(Entries for finding text and elements)

-------

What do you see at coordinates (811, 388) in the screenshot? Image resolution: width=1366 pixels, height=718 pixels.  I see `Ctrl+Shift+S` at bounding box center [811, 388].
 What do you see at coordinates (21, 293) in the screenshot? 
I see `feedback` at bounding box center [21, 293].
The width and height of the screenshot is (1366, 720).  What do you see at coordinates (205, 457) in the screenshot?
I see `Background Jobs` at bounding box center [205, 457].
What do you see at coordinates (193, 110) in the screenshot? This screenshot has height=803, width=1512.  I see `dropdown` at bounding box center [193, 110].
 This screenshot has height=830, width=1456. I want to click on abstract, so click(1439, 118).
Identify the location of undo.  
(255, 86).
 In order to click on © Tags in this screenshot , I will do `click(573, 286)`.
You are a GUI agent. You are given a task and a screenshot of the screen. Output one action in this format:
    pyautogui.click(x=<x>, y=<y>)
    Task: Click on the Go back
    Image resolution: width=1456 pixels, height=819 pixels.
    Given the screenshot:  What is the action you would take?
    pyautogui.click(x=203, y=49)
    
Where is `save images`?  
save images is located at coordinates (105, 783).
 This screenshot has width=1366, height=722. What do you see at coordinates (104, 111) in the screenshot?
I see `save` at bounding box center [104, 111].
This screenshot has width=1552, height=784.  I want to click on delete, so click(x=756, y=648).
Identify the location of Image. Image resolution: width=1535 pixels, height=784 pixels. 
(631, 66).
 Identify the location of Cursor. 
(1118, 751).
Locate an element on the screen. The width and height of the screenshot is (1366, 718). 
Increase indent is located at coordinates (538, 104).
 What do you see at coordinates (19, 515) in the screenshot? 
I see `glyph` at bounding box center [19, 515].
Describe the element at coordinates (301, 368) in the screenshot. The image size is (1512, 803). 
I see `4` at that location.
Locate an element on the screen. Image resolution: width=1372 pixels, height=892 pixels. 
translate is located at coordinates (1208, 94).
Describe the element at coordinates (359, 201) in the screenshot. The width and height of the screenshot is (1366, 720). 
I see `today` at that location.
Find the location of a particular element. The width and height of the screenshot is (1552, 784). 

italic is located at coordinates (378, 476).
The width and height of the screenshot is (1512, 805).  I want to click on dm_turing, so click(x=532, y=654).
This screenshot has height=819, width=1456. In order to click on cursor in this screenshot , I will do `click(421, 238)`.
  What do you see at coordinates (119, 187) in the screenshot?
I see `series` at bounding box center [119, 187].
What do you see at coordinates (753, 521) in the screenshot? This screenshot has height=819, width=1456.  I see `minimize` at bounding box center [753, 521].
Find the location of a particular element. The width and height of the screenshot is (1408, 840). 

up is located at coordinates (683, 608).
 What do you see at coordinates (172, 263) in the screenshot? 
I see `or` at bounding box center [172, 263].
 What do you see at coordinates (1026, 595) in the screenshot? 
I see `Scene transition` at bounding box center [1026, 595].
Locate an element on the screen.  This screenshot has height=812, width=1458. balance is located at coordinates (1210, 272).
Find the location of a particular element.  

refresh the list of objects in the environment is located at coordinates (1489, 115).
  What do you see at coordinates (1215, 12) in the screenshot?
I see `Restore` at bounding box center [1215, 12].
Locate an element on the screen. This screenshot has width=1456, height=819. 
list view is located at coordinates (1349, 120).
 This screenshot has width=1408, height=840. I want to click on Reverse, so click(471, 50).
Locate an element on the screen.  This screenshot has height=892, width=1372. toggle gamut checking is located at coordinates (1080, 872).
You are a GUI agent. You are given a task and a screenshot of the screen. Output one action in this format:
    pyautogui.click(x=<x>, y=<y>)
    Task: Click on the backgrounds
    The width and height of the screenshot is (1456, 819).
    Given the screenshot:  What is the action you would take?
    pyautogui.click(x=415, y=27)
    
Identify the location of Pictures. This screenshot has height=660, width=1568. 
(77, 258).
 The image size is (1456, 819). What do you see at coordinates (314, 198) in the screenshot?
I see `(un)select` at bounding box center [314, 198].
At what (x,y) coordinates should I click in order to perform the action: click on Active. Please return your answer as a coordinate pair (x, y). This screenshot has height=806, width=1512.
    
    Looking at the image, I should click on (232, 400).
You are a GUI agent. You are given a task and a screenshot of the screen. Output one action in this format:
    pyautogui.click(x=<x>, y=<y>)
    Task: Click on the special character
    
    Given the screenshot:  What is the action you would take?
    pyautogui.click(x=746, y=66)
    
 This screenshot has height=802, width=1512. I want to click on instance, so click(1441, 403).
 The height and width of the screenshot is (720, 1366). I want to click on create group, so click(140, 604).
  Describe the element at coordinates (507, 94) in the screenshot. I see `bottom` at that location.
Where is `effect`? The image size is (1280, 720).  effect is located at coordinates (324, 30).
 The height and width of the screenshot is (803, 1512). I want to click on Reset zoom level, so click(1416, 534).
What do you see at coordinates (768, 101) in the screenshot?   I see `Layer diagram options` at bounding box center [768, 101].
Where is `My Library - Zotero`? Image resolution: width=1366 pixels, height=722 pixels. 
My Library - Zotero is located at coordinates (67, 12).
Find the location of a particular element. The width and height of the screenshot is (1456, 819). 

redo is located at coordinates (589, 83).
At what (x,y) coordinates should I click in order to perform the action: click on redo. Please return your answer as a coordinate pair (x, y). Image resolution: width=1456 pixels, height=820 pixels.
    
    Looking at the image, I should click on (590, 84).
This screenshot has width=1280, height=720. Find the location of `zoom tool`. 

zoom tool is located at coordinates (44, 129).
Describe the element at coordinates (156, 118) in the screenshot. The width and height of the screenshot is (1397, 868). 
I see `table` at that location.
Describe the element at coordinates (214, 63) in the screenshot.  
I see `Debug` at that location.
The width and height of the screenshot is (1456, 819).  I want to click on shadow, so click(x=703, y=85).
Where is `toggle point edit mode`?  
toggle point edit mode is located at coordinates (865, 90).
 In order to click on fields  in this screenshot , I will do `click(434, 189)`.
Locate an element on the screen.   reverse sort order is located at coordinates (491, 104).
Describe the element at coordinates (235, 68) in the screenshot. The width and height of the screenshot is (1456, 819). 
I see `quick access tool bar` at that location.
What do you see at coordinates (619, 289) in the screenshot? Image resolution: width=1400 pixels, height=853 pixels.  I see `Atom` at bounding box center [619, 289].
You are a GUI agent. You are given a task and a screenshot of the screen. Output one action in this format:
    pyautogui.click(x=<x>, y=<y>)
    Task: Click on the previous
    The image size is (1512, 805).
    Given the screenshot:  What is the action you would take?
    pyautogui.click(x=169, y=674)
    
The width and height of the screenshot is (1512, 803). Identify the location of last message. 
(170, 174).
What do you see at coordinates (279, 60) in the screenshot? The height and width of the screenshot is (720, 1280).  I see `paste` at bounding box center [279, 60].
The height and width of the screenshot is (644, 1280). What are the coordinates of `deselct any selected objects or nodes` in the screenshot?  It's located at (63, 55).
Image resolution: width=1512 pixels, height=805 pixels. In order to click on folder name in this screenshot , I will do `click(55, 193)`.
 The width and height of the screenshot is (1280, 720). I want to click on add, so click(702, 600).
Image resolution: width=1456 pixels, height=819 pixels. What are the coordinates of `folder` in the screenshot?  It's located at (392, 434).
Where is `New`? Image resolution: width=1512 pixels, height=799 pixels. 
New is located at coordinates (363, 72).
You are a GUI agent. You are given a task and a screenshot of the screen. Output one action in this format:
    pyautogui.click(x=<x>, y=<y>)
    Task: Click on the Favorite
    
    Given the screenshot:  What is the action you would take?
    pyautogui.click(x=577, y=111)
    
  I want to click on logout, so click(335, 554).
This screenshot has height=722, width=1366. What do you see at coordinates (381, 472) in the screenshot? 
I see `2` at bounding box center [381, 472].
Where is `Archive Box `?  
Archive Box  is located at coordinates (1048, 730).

-------

Pick out every line in the records above that contains the word "want", and copy each one. Case counts.

 This screenshot has height=830, width=1456. I want to click on abstract, so click(1439, 118).
This screenshot has width=1552, height=784.  I want to click on delete, so click(x=756, y=648).
The width and height of the screenshot is (1512, 805).  I want to click on dm_turing, so click(x=532, y=654).
 This screenshot has width=1408, height=840. I want to click on Reverse, so click(471, 50).
 This screenshot has height=802, width=1512. I want to click on instance, so click(1441, 403).
 The height and width of the screenshot is (720, 1366). I want to click on create group, so click(140, 604).
 The height and width of the screenshot is (803, 1512). I want to click on Reset zoom level, so click(1416, 534).
The width and height of the screenshot is (1456, 819).  I want to click on shadow, so click(x=703, y=85).
 The width and height of the screenshot is (1280, 720). I want to click on add, so click(702, 600).
  I want to click on logout, so click(335, 554).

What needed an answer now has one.